As long as a company generally increases its payout over time, I’m good. Sometimes, during tough times, it’s better to conserve cash rather than increasing the dividend.
With that in mind, I’m going to crown Bank of Montreal (TSX:BMO)(NYSE:BMO) over Fortis Inc. (TSX:FTS)(NYSE:FTS) as Canada’s top dividend growth stock, despite the latter having a better streak of consecutive dividend increases. Here’s why.
Streaks aren’t everything
Fortis has increased its annual payout each and every year for 45 consecutive years. That’s an impressive streak.
It’s certainly better than Bank of Montreal’s dividend growth record. You might remember that BMO paused dividend growth during the Great Recession, keeping the quarterly payout at $0.70 per share from late 2007 to early 2012.
Some investors will end the conversation right there, and declare Fortis the dividend growth champ. A dividend pause is not something these folks want, even if there’s a good reason for it.
But looking further back, we see that BMO has paid an annual dividend since 1827, and hasn’t missed a payout since. While I’m impressed with Fortis’s ability to grow its dividend for 45 years in a row, I’m amazed by a 172-year streak of paying dividends.
Think about everything that’s happened since 1827. We’ve had dozens of meaningful downturns and economic events. Canada went from being a mishmash of territories into a united nation.
We experienced The Great Depression, huge bouts of inflation, the tech bubble, and the 2008-09 crash. Not only did BMO survive these events, but the company was profitable enough during all of them to continue paying dividends.
How about going forward?
I’m also more confident in BMO’s ability to organically grow over the next few decades.

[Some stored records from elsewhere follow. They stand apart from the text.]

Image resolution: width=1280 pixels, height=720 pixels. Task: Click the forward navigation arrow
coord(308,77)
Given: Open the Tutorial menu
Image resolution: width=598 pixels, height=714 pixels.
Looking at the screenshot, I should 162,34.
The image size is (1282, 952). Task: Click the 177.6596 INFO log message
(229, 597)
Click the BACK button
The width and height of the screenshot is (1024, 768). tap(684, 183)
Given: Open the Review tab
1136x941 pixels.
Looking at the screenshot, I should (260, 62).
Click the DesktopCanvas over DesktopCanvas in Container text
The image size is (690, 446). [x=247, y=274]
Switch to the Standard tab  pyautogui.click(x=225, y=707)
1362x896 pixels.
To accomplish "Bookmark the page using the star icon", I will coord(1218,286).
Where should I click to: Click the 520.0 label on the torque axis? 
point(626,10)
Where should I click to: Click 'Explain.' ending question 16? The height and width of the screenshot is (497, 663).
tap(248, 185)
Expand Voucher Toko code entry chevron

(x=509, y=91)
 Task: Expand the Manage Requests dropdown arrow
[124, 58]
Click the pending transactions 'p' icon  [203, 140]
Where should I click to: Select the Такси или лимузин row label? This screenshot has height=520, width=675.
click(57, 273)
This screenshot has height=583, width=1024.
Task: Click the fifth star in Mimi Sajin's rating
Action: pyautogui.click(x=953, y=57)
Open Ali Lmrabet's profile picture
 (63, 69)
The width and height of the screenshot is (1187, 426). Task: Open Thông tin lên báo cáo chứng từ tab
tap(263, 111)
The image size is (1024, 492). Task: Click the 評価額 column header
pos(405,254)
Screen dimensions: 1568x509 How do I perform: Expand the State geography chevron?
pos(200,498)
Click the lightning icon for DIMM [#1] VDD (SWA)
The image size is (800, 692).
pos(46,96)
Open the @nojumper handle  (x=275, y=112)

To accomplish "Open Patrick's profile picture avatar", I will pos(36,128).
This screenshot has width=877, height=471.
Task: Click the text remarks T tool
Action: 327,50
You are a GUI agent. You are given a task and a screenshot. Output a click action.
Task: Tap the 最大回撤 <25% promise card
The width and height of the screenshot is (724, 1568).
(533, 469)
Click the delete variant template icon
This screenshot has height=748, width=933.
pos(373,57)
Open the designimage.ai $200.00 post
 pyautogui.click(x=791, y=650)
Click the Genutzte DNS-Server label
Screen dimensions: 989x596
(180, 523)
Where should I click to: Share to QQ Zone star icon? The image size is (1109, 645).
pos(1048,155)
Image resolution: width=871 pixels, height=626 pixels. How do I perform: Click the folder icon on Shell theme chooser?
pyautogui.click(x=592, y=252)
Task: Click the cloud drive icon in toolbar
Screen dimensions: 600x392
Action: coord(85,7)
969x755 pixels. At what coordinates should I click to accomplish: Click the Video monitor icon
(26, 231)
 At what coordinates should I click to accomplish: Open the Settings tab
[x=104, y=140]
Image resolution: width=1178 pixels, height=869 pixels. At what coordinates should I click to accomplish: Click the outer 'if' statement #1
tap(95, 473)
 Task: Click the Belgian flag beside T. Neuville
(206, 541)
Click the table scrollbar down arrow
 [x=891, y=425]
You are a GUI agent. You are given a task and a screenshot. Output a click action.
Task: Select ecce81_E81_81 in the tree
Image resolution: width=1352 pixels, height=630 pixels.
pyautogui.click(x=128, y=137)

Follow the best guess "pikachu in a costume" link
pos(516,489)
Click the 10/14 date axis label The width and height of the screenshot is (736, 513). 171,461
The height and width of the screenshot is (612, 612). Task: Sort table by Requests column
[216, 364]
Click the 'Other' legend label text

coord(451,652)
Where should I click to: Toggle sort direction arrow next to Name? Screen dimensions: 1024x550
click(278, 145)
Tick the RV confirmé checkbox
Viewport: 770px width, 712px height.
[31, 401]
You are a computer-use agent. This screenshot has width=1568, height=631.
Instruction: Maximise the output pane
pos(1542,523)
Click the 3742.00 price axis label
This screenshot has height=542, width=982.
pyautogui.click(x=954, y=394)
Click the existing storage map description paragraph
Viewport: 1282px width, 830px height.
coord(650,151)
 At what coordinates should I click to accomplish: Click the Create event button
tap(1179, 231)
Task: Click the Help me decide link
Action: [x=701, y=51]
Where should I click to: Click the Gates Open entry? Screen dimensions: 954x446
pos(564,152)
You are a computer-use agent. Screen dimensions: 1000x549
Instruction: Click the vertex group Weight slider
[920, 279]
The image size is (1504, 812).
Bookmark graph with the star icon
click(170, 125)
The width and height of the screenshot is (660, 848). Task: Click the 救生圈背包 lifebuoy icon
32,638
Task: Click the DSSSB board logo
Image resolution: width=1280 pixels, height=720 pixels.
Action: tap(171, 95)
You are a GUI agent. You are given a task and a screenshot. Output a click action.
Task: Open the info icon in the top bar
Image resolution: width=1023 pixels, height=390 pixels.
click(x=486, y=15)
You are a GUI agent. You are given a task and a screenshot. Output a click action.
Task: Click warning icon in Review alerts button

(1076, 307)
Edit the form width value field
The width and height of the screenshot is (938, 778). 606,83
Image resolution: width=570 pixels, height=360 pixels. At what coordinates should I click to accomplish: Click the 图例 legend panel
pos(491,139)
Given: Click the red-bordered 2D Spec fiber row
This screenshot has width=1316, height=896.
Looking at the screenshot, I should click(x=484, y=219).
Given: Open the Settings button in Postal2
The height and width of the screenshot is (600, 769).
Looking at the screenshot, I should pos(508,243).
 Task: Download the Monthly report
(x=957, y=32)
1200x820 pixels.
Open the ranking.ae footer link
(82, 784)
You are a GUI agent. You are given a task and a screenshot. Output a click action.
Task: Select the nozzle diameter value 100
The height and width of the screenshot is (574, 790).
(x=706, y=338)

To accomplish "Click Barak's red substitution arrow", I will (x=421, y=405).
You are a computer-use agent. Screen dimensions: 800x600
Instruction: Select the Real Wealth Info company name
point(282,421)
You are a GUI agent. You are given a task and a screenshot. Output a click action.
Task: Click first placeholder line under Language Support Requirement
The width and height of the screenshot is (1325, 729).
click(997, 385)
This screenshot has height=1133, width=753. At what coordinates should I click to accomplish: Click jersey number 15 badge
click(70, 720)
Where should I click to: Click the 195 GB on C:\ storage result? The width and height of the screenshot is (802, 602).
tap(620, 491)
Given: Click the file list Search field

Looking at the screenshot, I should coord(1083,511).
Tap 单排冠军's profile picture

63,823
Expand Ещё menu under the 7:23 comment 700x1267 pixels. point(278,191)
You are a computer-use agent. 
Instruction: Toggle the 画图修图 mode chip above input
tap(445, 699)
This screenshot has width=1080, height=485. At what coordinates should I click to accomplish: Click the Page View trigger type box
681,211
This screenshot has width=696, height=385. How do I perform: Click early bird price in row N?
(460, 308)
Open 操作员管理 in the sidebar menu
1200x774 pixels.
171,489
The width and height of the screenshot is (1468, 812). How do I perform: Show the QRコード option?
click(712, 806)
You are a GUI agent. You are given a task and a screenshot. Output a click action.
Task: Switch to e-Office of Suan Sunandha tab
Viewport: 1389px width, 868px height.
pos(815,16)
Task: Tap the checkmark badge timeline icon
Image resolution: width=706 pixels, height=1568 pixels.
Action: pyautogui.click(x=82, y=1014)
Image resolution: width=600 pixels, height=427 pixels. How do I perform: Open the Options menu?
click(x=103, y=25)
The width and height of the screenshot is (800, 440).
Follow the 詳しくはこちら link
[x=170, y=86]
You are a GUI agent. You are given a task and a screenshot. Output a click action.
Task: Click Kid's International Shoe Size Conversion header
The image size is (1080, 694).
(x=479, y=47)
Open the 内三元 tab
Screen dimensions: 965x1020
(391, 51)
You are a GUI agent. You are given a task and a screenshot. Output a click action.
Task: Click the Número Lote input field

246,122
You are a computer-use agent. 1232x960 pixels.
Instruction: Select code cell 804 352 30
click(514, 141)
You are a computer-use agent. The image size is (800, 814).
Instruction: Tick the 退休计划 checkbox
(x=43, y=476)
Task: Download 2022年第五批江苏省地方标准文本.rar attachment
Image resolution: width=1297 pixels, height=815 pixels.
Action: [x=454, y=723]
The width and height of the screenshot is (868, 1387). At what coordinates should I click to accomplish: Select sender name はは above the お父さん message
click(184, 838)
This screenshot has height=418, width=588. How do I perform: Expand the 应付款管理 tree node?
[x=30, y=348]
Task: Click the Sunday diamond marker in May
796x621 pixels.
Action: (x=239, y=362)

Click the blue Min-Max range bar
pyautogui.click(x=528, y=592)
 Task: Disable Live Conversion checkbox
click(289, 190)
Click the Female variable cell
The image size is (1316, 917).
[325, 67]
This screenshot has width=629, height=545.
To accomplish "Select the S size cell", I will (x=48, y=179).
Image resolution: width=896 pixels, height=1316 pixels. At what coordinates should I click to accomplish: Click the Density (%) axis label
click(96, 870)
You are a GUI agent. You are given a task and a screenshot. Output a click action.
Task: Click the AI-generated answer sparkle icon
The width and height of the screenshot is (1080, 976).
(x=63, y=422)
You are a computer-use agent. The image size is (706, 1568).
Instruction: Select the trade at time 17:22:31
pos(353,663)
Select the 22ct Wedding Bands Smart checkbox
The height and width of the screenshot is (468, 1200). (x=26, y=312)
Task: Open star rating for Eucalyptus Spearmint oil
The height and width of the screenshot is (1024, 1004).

Fortis is no growth slouch either. The company announced a new five-year growth plan in 2018, telling investors that it planned to spend more than $17 billion on modernizing its grid, investing in more renewable sources of power, and expanding its natural gas utility in British Columbia. This growth plan should be enough to increase the dividend by 6% annually through 2023.
Fortis has approximately $50 billion in assets today, so a $17 billion growth plan is nothing to sneeze at.
But I still like BMO’s growth potential better. Although mortgage growth is tepid here in Canada, I’m confident that it’ll pick up again as certain real estate markets recover.
The company should also benefit from an increased move to digital banking, which should help it decrease its total branch count. The Canadian part of the business should also benefit from better insurance sales and growth in wealth management.
The real growth potential is in the U.S., however. In its most recent quarter, BMO posted 5% revenue growth from its U.S. operations, while net income increased an impressive 12%. The U.S. operations will benefit from organic growth as well as acquisitions. The U.S. banking system is much more fragmented than the Canadian side.
Finally, BMO offers a better current yield than Fortis. It currently pays investors a 4.1% dividend, a little higher than Fortis’s 3.4% payout.
The bottom line
Fortis is still a great dividend stock. I wouldn’t dream of telling investors to avoid the company. I just think BMO is a little better.